PROBLEMS TO SOLVE
1) In the text comparing Covid and 1918 flu excess deaths, how many US Covid deaths does it give for 2020?
2) Continue the text comparing Covid and 1918 flu excess deaths, picking up after its final sentence.

EXTRACTED TEXT
****************************************

Continuing their agenda of alarming the public, the New York Times has published a new article suggesting this pandemic is worse than the Flu pandemic of 1918. Specifically, they report the excess death rate for Covid in 2020 at 16% while the same figure for 1918 is reported as 11%. How is this possible when the earlier flu killed more Americans (675,000), and the current US population is 3 times what it was then? Short answer: it's not.
The excess is easy to calculate for 2020 from CDC data. US Covid deaths 2020: 350,616. Normal US mortality 2019: 2,800,000. Excess mortality 2020: 12.5%
For 2018, we can use data from the census bureau. There are some caveats.
- The data only covers the "registration area" meaning states that are reporting their data. This shouldn't be too bad because we are only calculating percentages.
- Influenza and Pneumonia are reported separately to allow comparison with international data. The documents instructs that the categories should be lumped together.

****************************************

RECORDED DATA
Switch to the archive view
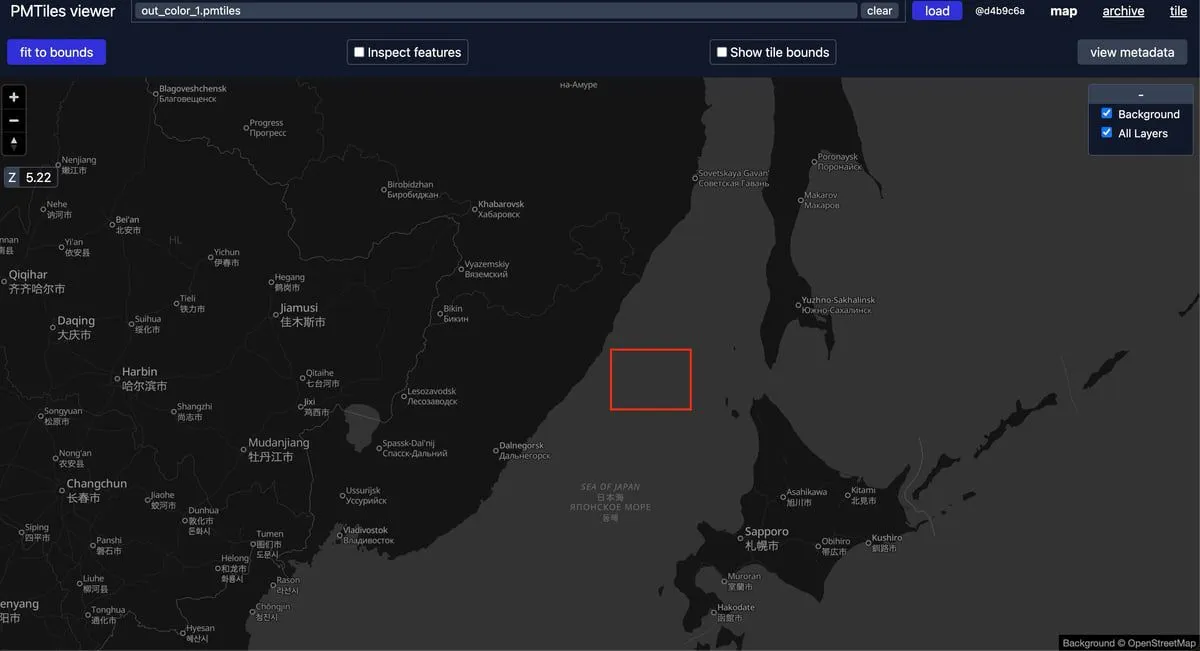 1123,11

****************************************

OUTPUTS FOR THE TASKS
1) 350,616

2)
- The data does not distinguish 'Spanish' influenza/pneumonia (IP) from other influenza/pneumonia.
The most straightforward approach simply compares total mortality for 1918 to previous years. Normal mortality had been decreasing since 1880 and was hovering around 1.41% by 1917. Total mortality in 1918 was 1.80%, so excess mortality was 30.0%
An alternative is to tease out the 'Spanish' influenza/pneumonia from the previous year's influenza/pneumonia. The total IP mortality rate for 1918 was 0.583% and the total IP mortality rate for 2017 was 0.167%. The difference is 0.416%. This is 29.5% excess mortality.